僕たちはざんぶと泉に飛び込んで、泉の底へ泳いでいった。
「おや、これはこれは、こびとの銀細工じゃないか」
きらきら光っていたのは、こびとの作った銀のスプーンだった。叔父さんがそのスプーンを拾い上げると、泉の底に穴が開いて、僕と叔父さんが吸い込まれると、そこはこびとの国だった。
「まあ、スプーンを拾ってくれてありがとう!」
喜んだこびとは、僕と叔父さんを連れてこびとの国中を案内してくれた。
こびとのごちそうを食べ、こびとの歌を聴き、こびとのダンスを見て、僕と叔父さんは大いに笑った。
僕たちとこびとは仲良くなった。
「このままこびとの国にいたらどうですか?」
叔父さんは、こびとに首を振った。
「嬉しいよ、とてもありがとう。けれど、私は月を探しているんだ。あの広い空を駆け巡る月がいなけりゃ、空はぽっかり寂しすぎるし、太陽は恋しがって溶け落ちてしまうよ」
「ではまたきっと来て下さいね」
こびとは銅を延ばして道を作ってくれた。
「この銅の道を真っ直ぐ歩いて行けば、こびとの国から出られます。銅の道はうんとうんと柔らかく、どこにでも伸びていきます。どんなところでも、だれのところにでも必ず届きます」
僕はこびとと握手した。
「だから、また来たくなったら、いつでも来て下さいね。

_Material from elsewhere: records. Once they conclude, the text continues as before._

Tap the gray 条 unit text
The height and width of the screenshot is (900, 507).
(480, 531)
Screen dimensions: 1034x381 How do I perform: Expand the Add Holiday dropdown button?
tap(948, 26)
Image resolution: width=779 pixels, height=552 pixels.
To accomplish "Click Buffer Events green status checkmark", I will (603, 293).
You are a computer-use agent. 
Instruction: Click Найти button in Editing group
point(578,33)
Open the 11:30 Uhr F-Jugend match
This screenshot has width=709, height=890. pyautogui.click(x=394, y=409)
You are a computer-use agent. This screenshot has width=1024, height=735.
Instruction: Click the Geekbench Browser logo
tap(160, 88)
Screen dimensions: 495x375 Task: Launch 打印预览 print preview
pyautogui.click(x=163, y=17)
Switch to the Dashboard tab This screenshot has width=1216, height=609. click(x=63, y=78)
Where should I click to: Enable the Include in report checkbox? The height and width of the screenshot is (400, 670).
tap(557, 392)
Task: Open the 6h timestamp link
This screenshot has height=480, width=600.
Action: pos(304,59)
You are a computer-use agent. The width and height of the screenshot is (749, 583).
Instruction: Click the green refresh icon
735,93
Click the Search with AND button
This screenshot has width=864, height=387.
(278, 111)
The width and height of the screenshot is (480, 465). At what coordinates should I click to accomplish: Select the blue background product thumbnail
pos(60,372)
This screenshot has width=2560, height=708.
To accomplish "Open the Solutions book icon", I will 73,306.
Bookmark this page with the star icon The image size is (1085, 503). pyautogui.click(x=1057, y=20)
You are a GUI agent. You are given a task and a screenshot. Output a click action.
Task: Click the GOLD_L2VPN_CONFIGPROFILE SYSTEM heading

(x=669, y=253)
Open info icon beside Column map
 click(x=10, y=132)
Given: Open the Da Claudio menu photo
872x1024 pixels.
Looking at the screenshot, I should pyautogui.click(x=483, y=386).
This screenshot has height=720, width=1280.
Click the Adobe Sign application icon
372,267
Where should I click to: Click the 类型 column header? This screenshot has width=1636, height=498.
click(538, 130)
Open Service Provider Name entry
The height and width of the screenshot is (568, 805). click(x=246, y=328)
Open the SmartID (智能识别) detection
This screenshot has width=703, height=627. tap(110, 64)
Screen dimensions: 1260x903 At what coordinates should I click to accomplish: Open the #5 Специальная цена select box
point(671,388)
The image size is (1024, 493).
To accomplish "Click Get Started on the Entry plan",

きっと、来て下さいね」
銅の道が途切れたところで、空を見あげると、空には大きな虹がかかっていた。
赤
橙
黄
緑
青
藍
紫
きれいな大きな虹の隣、真昼の空に小さな月が浮かんでいた。
叔父さんと僕は並んで月を見あげた。
月は白くぽっかり浮かんで、僕たちを見下ろしていた。
叔父さんは月に向かって言った。
「やあ、見つけたよ、月」
叔父さんがハンチング帽を取って、僕の頭にかぶせた。
僕はそれを叔父さんを真似てかぶり直した。
「たっぷり遊んで元気になったかい。迎えに行くよ、どこだって、いつだって、君にまた会えて嬉しいよ」
空は一層青さを増し、虹は七色に煌めいている。
月は丸い顔を響かせて、叔父さんに返事をした。
僕はそのきれいな景色を、ハンチングのつばのしたから、一生懸命見あげた。
「ご苦労様だったね。さあ、お家に帰ろうか、明日は……」
月曜日だね、僕は答えた。月曜日、月曜日、虹の向こうの、月曜日。
ところで魔法使いが叔父さんだなんて、僕のママは何者なんだろ!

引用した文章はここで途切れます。